[Data records]
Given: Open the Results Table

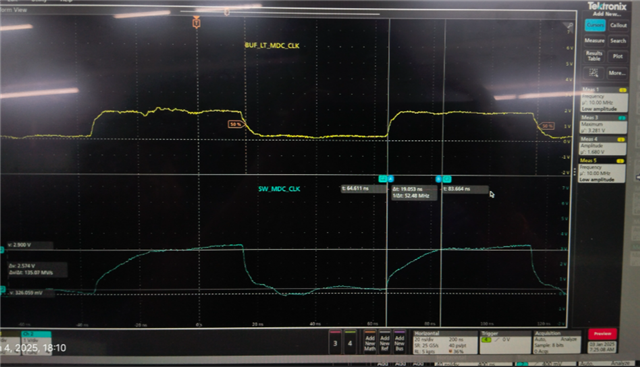Looking at the screenshot, I should pyautogui.click(x=594, y=56).
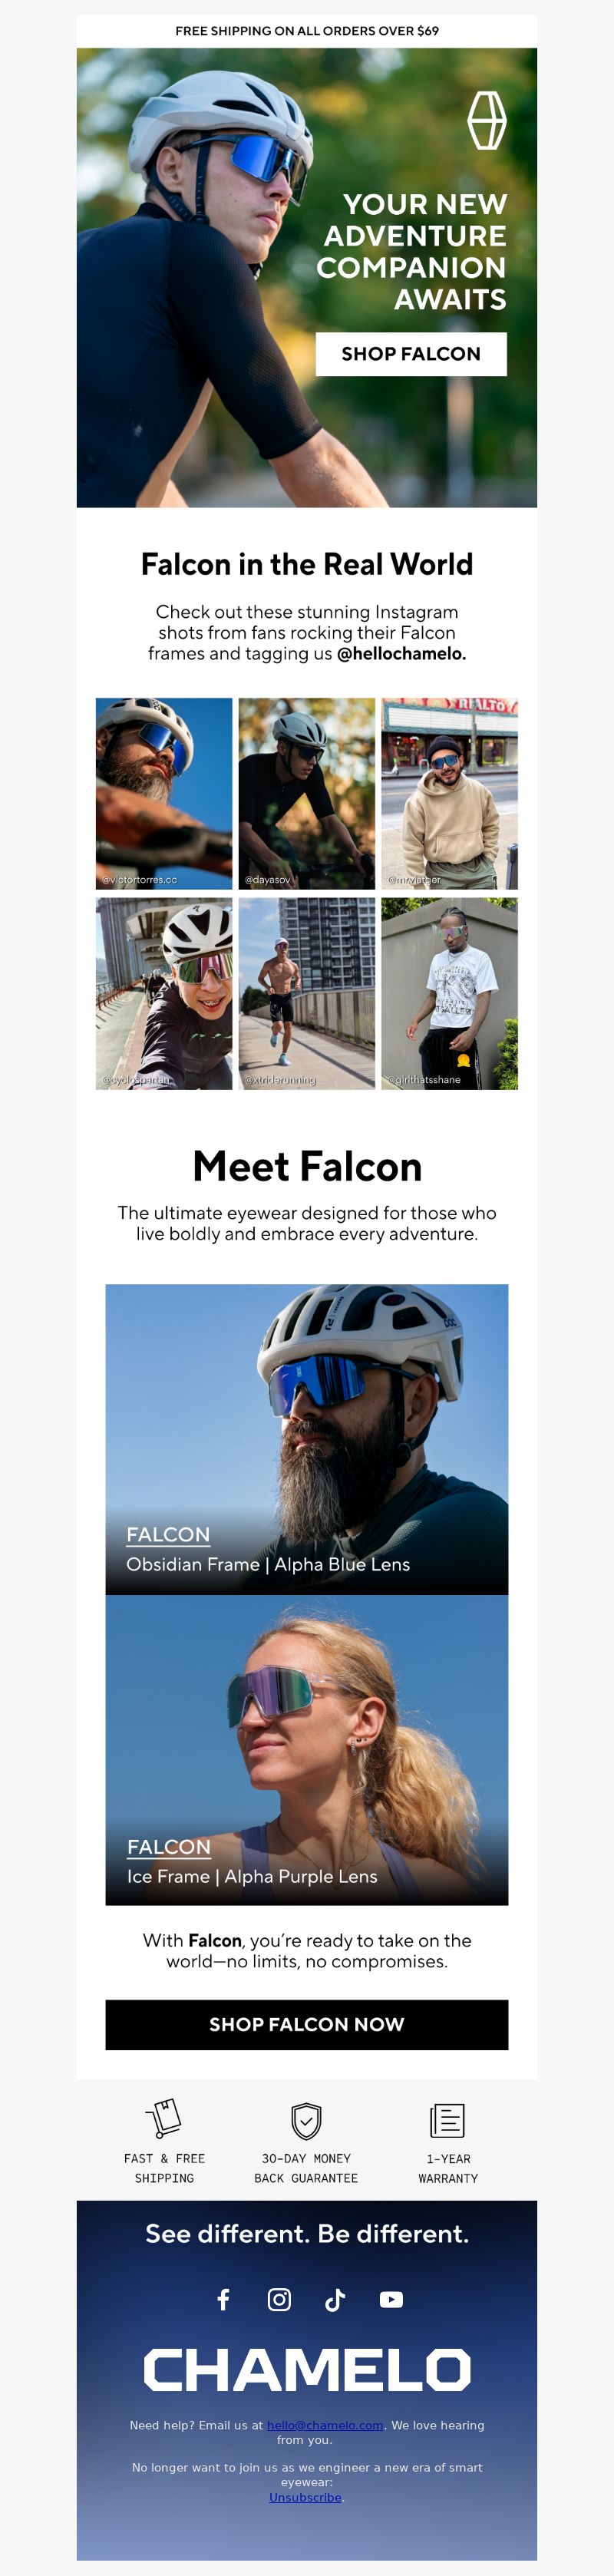Open the hello@chamelo.com email link
Viewport: 614px width, 2576px height.
(x=325, y=2425)
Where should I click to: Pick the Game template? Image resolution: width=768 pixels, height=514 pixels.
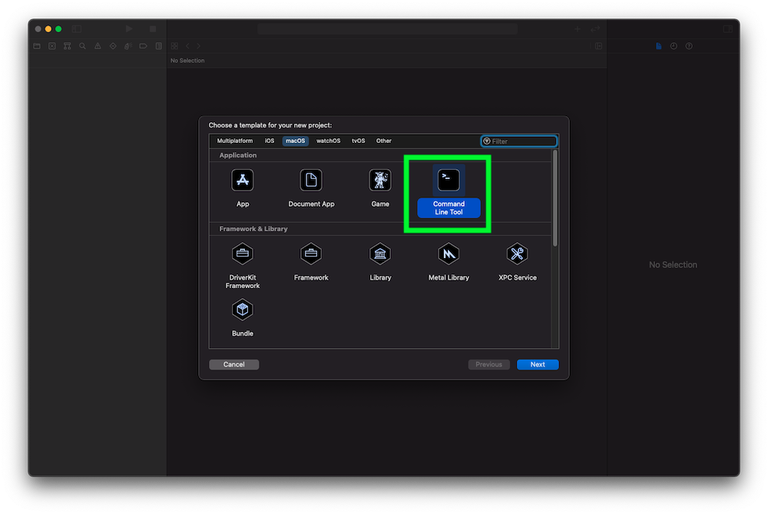[380, 188]
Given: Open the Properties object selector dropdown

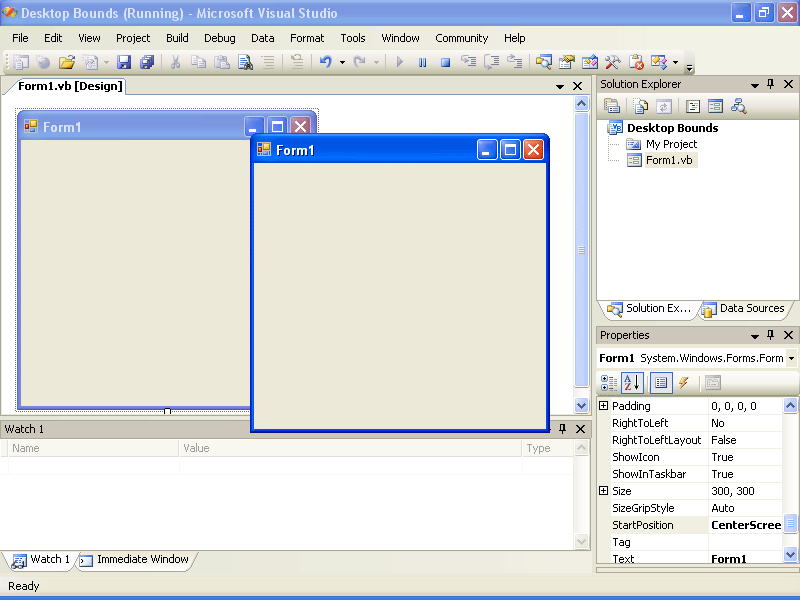Looking at the screenshot, I should tap(791, 358).
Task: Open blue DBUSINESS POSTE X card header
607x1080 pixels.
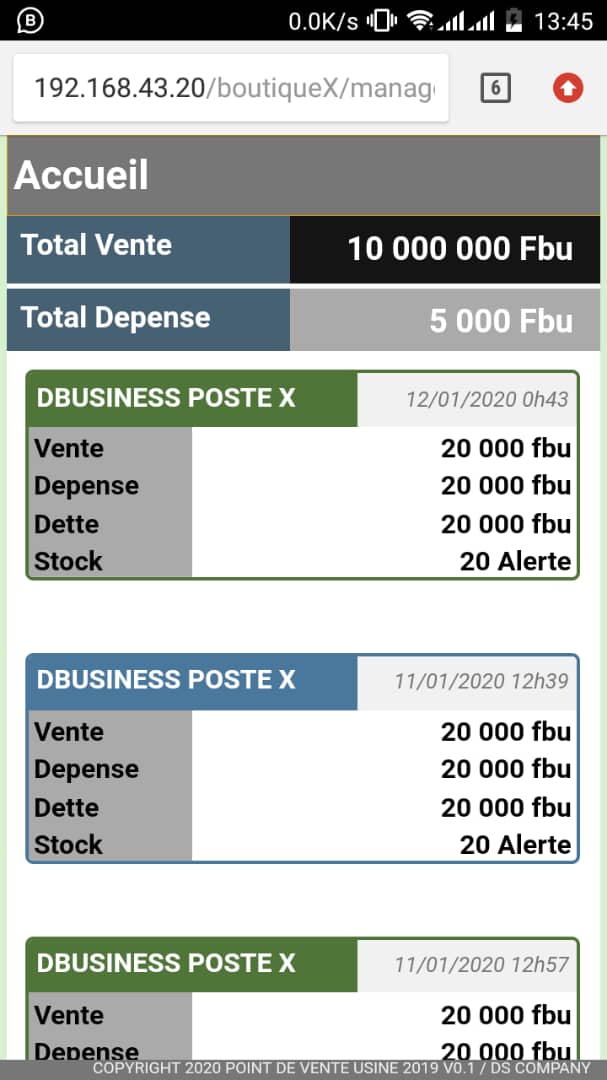Action: 192,681
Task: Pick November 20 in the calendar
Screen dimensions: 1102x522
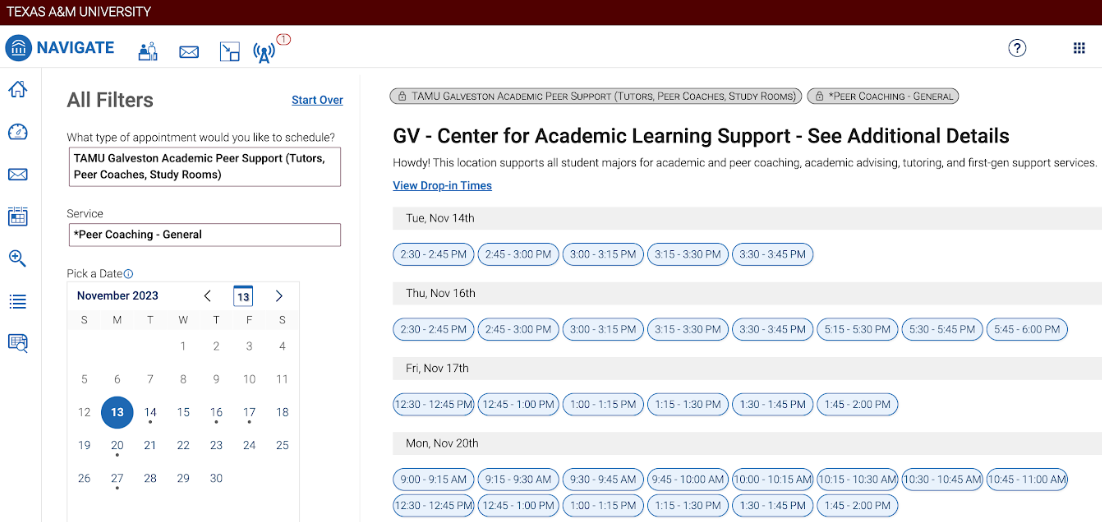Action: click(117, 445)
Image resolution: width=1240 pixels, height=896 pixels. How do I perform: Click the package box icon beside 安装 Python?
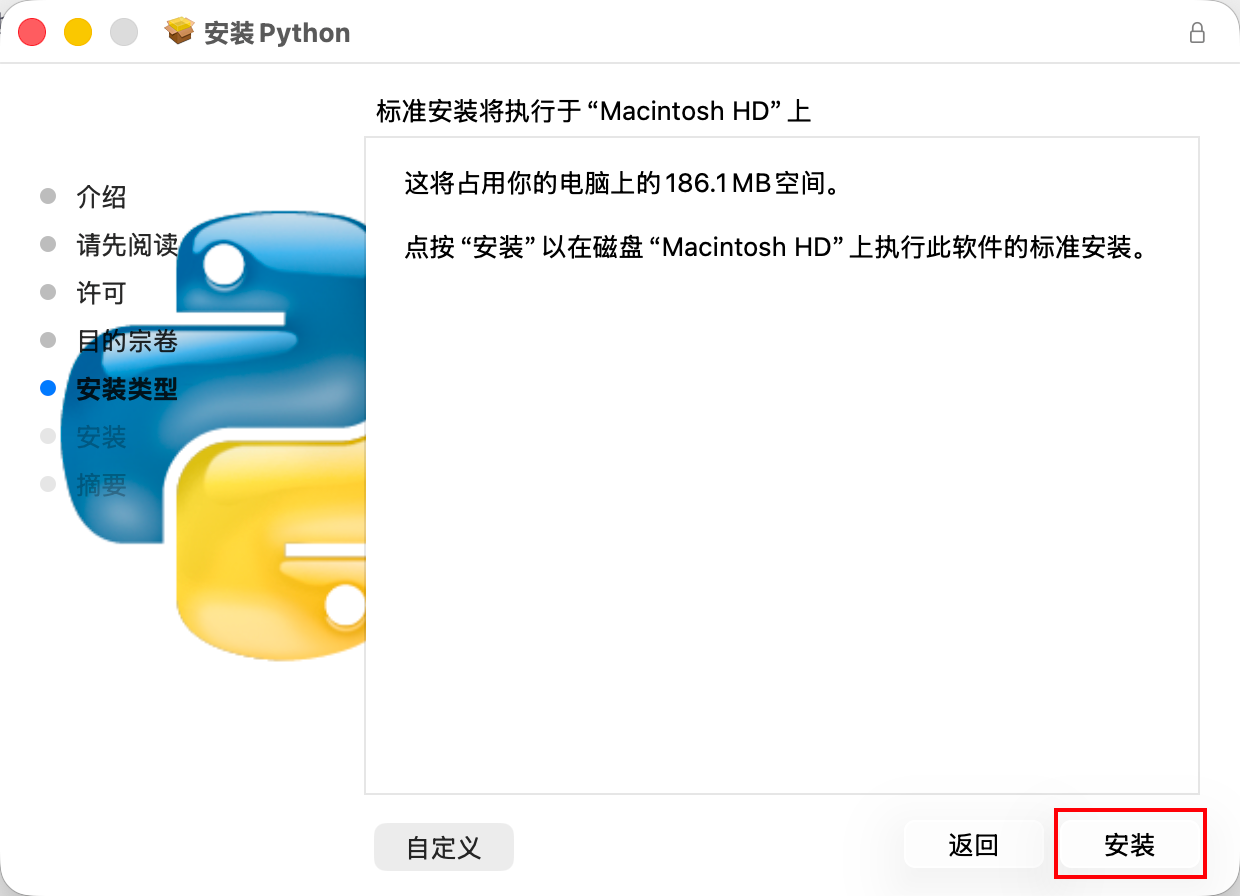click(x=179, y=32)
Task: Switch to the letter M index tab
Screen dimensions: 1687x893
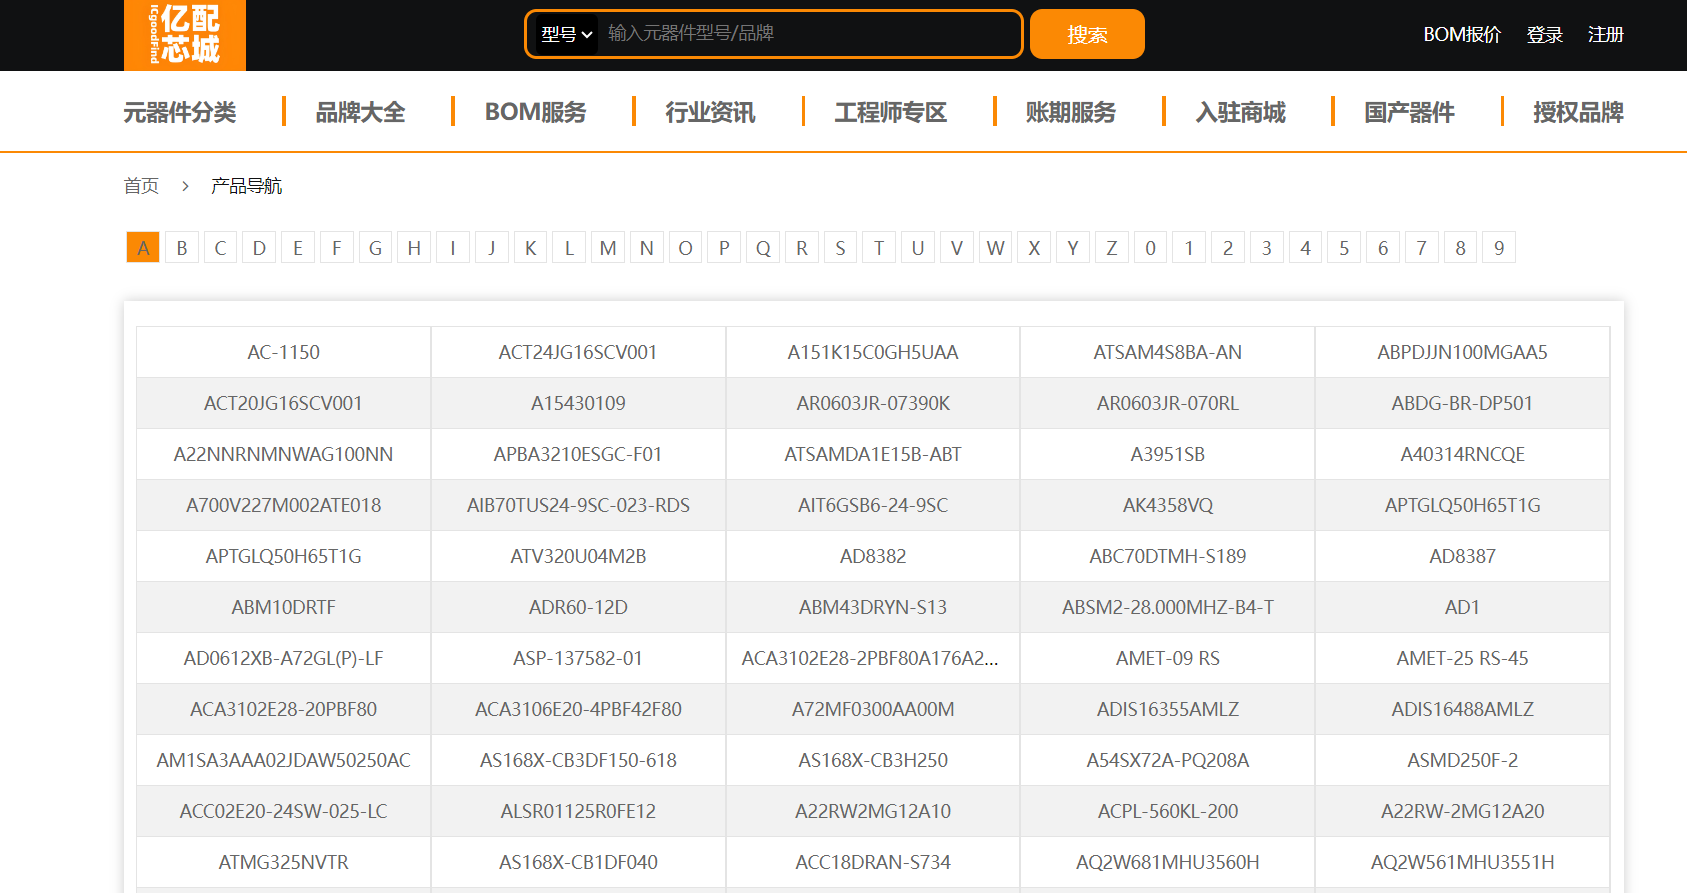Action: (608, 248)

• TASK STATEMENT:
Because the copy must hold no pictures, return only the lines that run from the line containing "Task: Switch to the letter M index tab" to the end of the data above, each exactly as it stands.

• EXERCISE ANSWER:
Task: Switch to the letter M index tab
Screen dimensions: 1687x893
Action: (608, 248)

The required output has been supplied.